Copy everything in the material from the line containing "Screenshot is 1483x1646." down to the line containing "Site internet (353, 396)", swapping "Accueil" for "Home" and leaving all else unchanged.

Material supplied ::
____________________
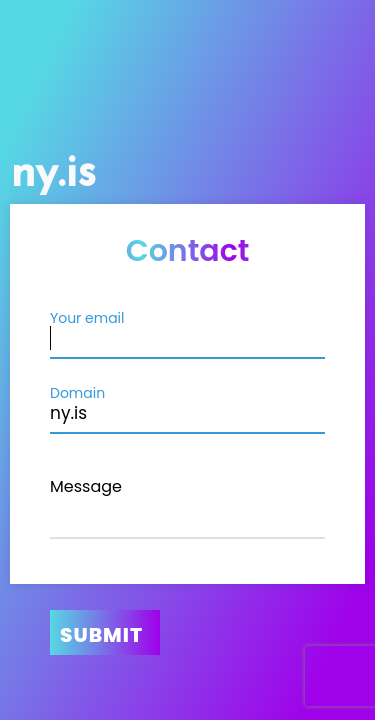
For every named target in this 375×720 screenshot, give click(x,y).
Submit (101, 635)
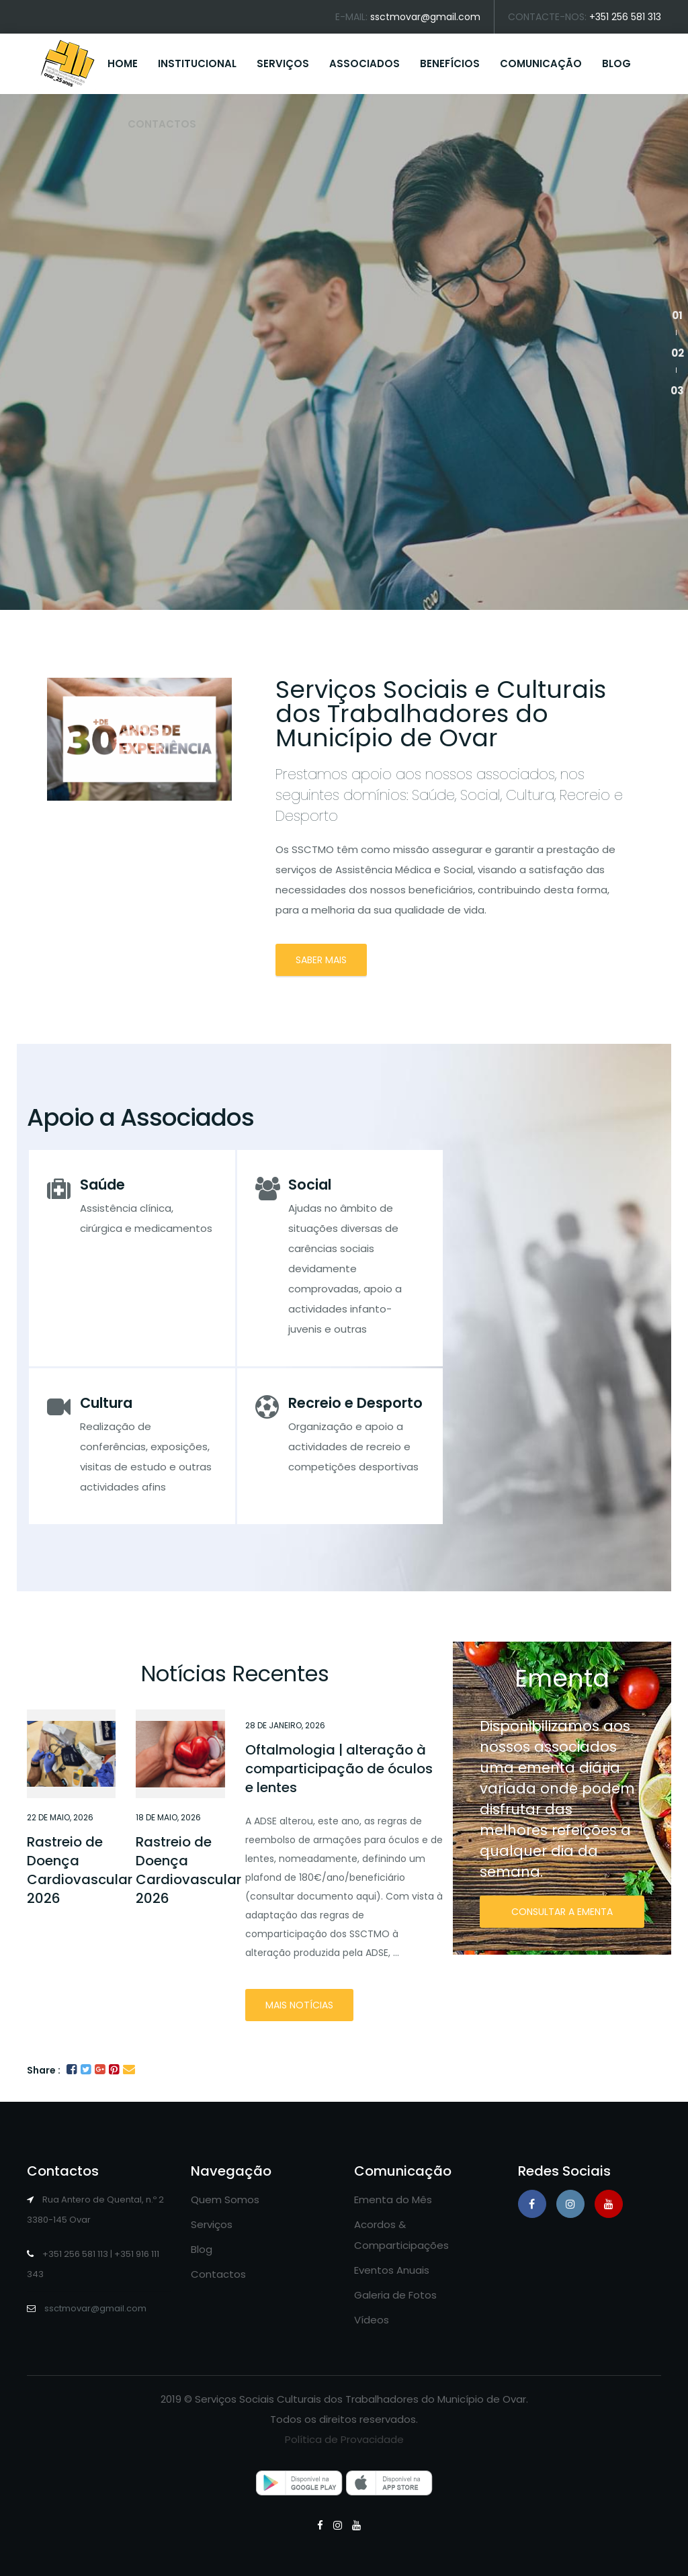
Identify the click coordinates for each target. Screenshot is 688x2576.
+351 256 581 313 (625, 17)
____________________
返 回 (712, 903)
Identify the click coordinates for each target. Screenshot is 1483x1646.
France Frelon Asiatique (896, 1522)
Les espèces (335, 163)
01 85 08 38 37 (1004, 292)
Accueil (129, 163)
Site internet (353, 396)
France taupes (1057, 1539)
____________________
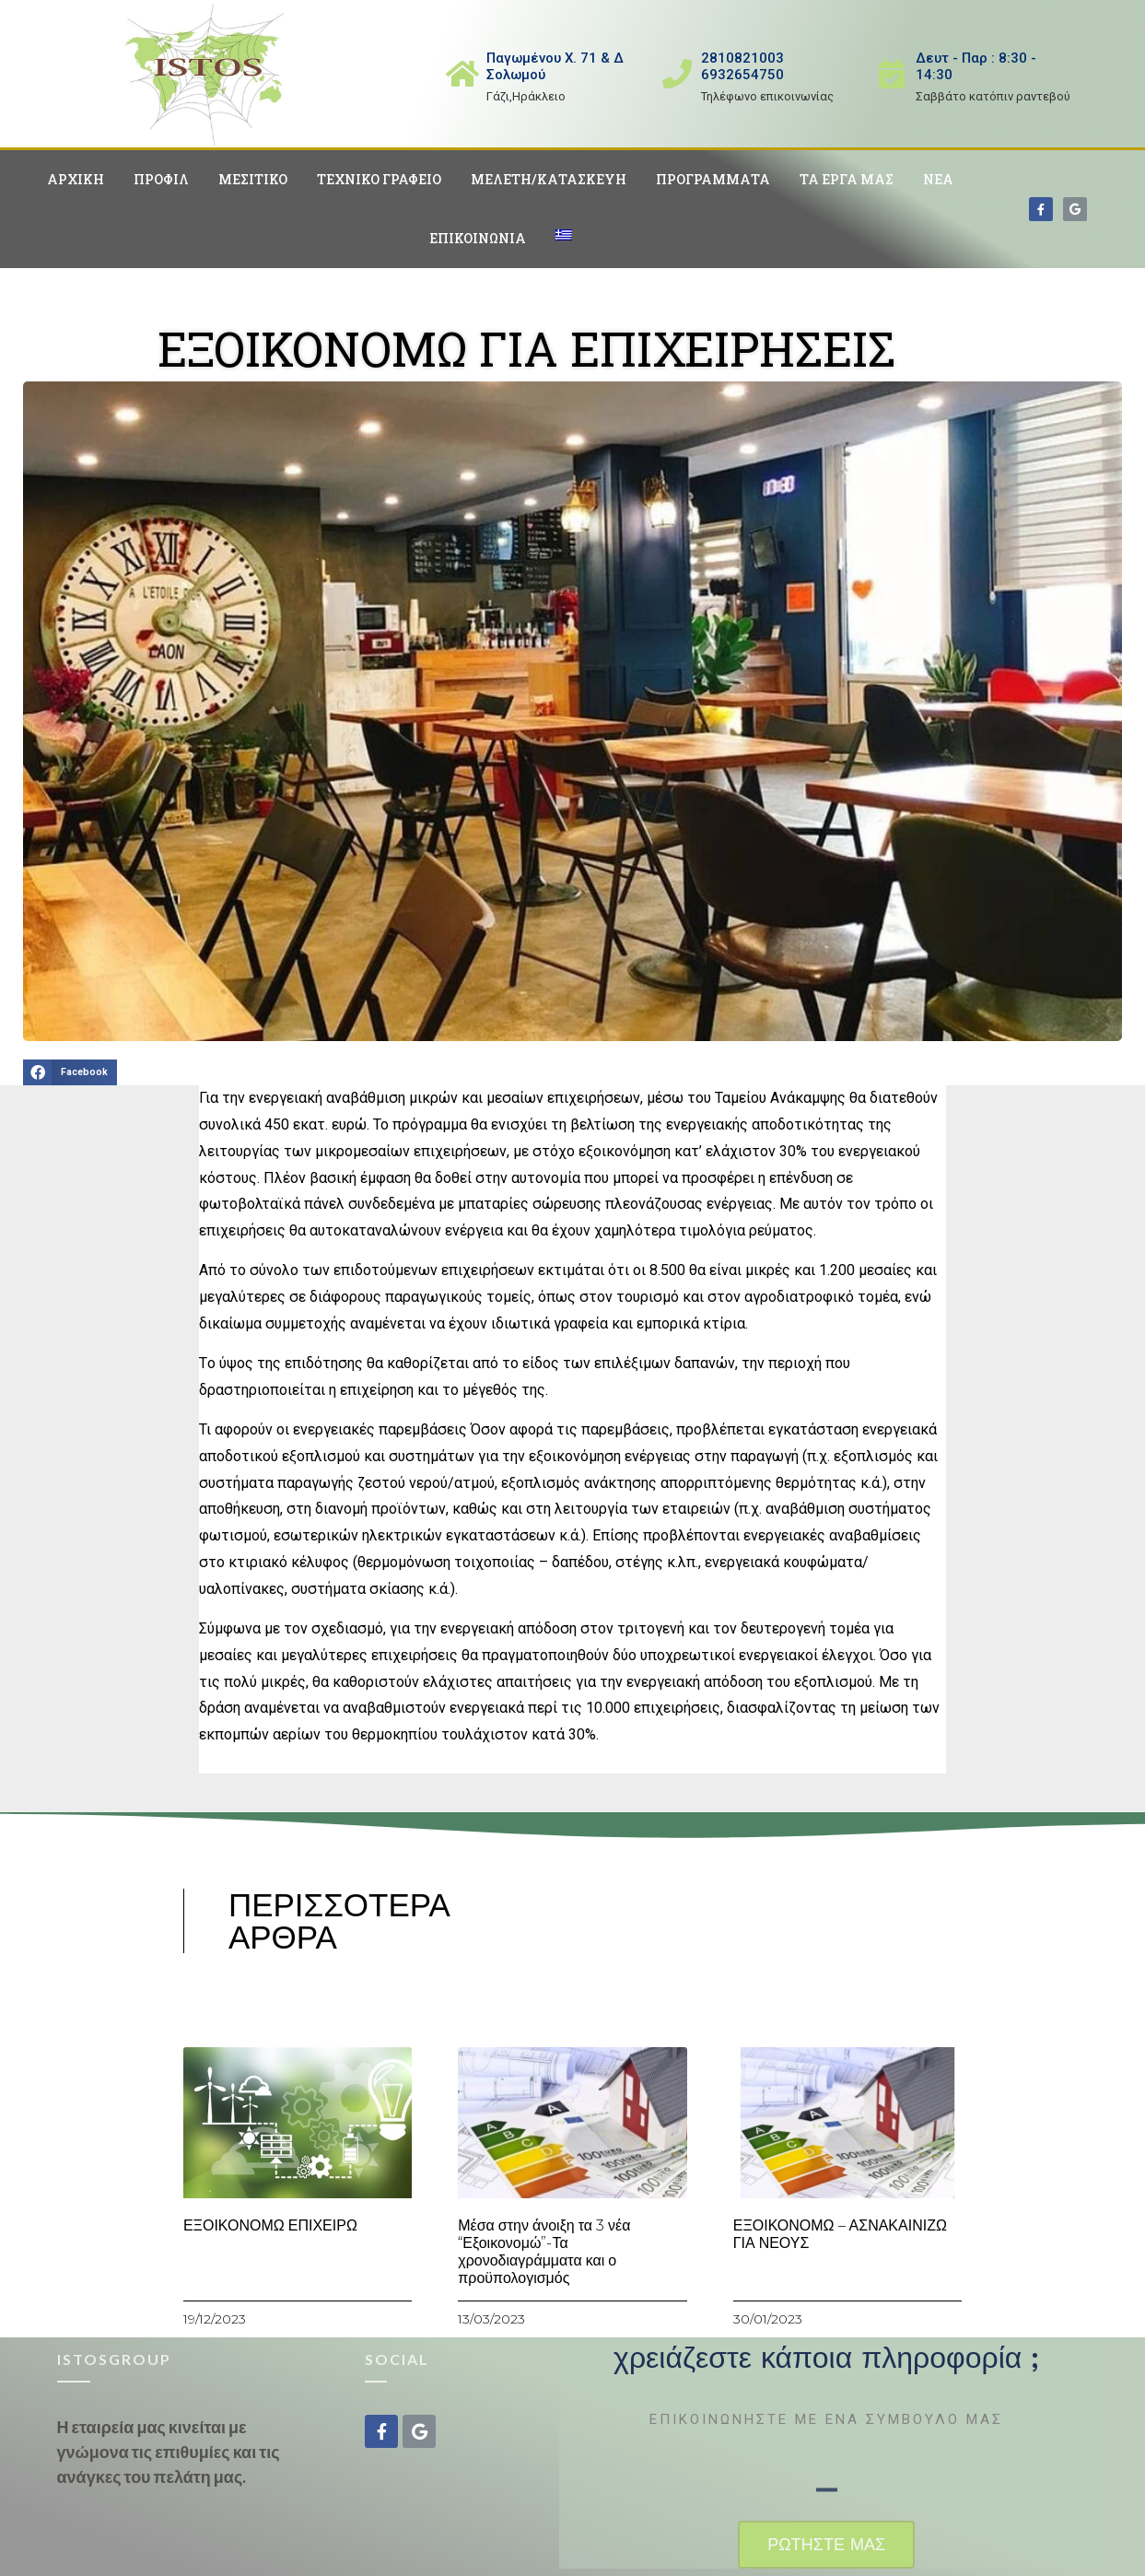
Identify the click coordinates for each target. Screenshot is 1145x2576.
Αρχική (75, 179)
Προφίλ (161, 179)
____________________
Task output ::
Identify the click coordinates for each target. Screenshot is 1483x1646.
France Frelon Asiatique (896, 1522)
Les espèces (335, 163)
01 85 08 38 37 (1004, 292)
Home (129, 163)
Site internet (353, 396)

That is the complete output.